MMS • Ben Linders
Article originally posted on InfoQ. Visit InfoQ
We can make good decisions with speed when we limit the cognitive load on any one person or team. Observability can help to increase delivery speed, by providing information to developers that helps them to make decisions quickly.
Jessica Kerr spoke about applying observability for speed and flow of delivery at QCon London 2022 and QCon Plus May 2022.
There’s only so much each person can hold in their head, as Kerr explained:
When the code is changing, there’s only so much a person can keep up with. When new people are joining, only so quickly can they load all this custom knowledge in.
When developers are making decisions, it helps to have information readily available, Kerr mentioned. This information should answer questions like “Who calls this service?” “How long does this function run?” “What values does this field hold?” “How many times do we hit the database, and for what?”

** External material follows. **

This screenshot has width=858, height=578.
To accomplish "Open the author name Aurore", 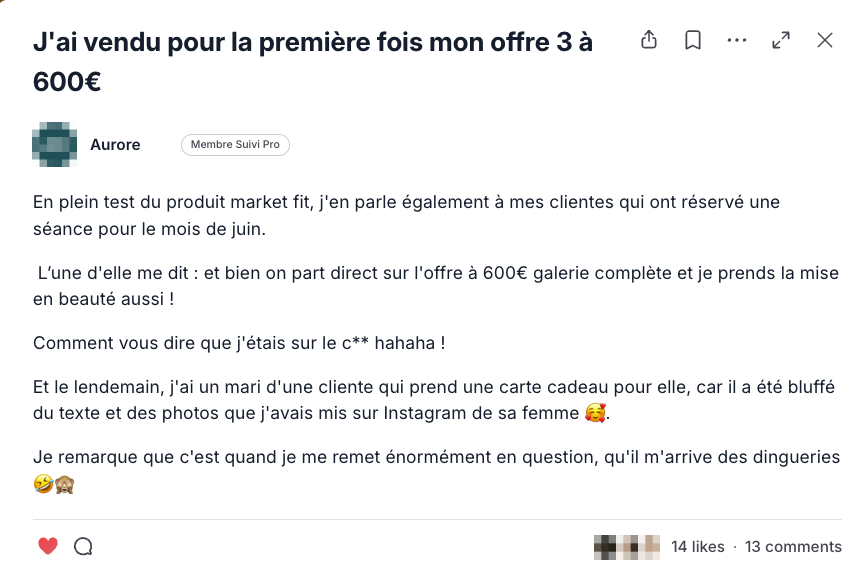I will coord(115,144).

Kerr explained how developers can use distributed traces:
Distributed traces tell a story about each request. See who called whom. See what happened concurrently and what waited. See where the performance bottleneck is. Traces provide thousands of stories of individual requests moving through the software.
With thousands of stories, how do you find the one you want to look at? Kerr mentioned that querying over the traces helps with that: search for one that is slow, or one for a particular grumpy customer, or one that failed with a certain error message:
Then when I make a change to the code, I add new spans to the trace or attributes to the spans. I can see the new results locally, in test, and in production. I can be confident it’s working. And I can get satisfaction from knowing it’s useful to customers!

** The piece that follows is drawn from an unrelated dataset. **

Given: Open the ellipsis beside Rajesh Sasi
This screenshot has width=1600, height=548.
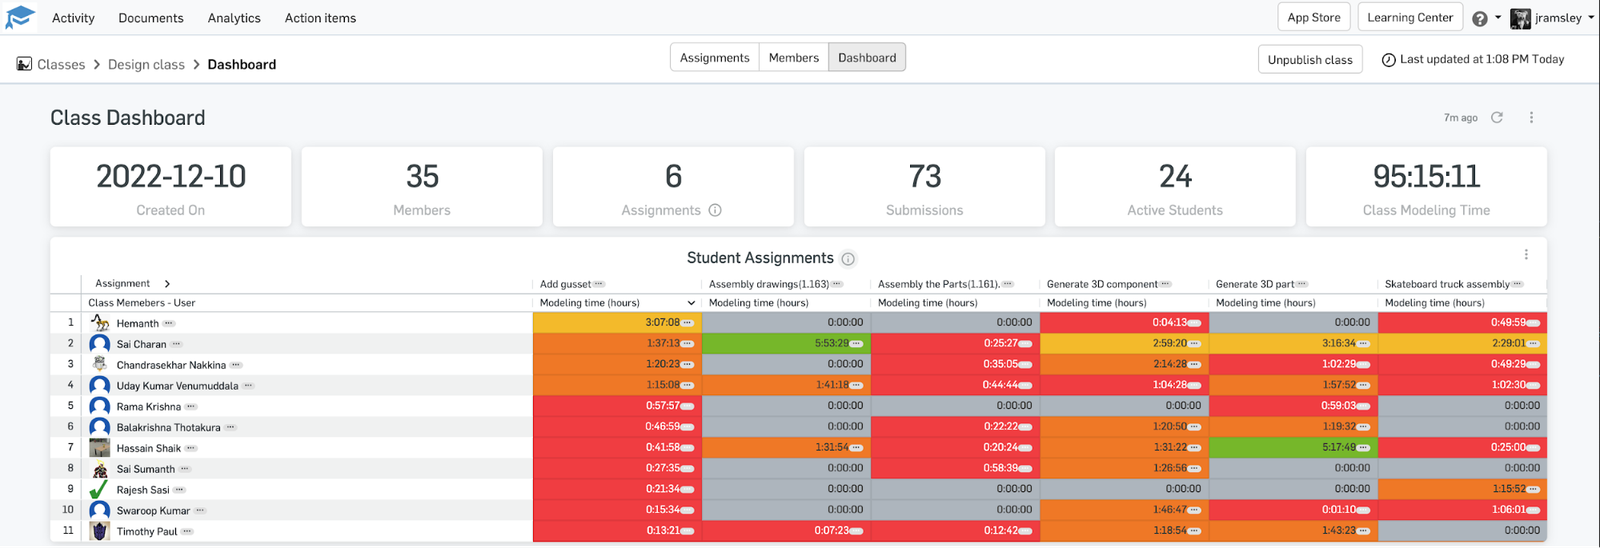Looking at the screenshot, I should pyautogui.click(x=179, y=490).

InfoQ interviewed Jessica Kerr about dealing with cognitive load and how observability can be an asset.
InfoQ: How does cognitive load limit the ability of teams?
Jessica Kerr: Our job as software developers isn’t typing. It is making decisions: what to change, where to change it, what to change it to, where else to look, what to name it all. When we make informed decisions, then rework is rare. When we don’t have enough knowledge of the system to know everywhere to look, then our decisions become bugs. We circle back again and again.
As we add capabilities, every feature request comes with the unstated requirement “… and everything else still works.” All that adds up to a lot to know.
To work smoothly, to have fast flow, we need most of that knowledge at our fingertips. Not “Let me google that again” and “Maybe if we search all the codebases we can find a reference to this.” We need instead “I understand how this works” or “I know who to ask about this.”
InfoQ: How can observability in software become an asset to organizing teams?
Kerr: As leaders of teams, we can use observability. An important input to team management is error budgets and service level objectives. Observability in the software lets us count the percentage of incoming requests that are succeeding fast enough, and check that against our agreed-upon service level.
For instance, maybe our checkout service is expected to return within 900 milliseconds, 99% of the time over any 30-day period. That leaves 1% as an error budget. When our service is meeting that objective with no sweat, the team can keep working on features, and try stuff like reducing capacity. When that error budget is almost gone, it’s time to direct the team’s effort toward reliability instead.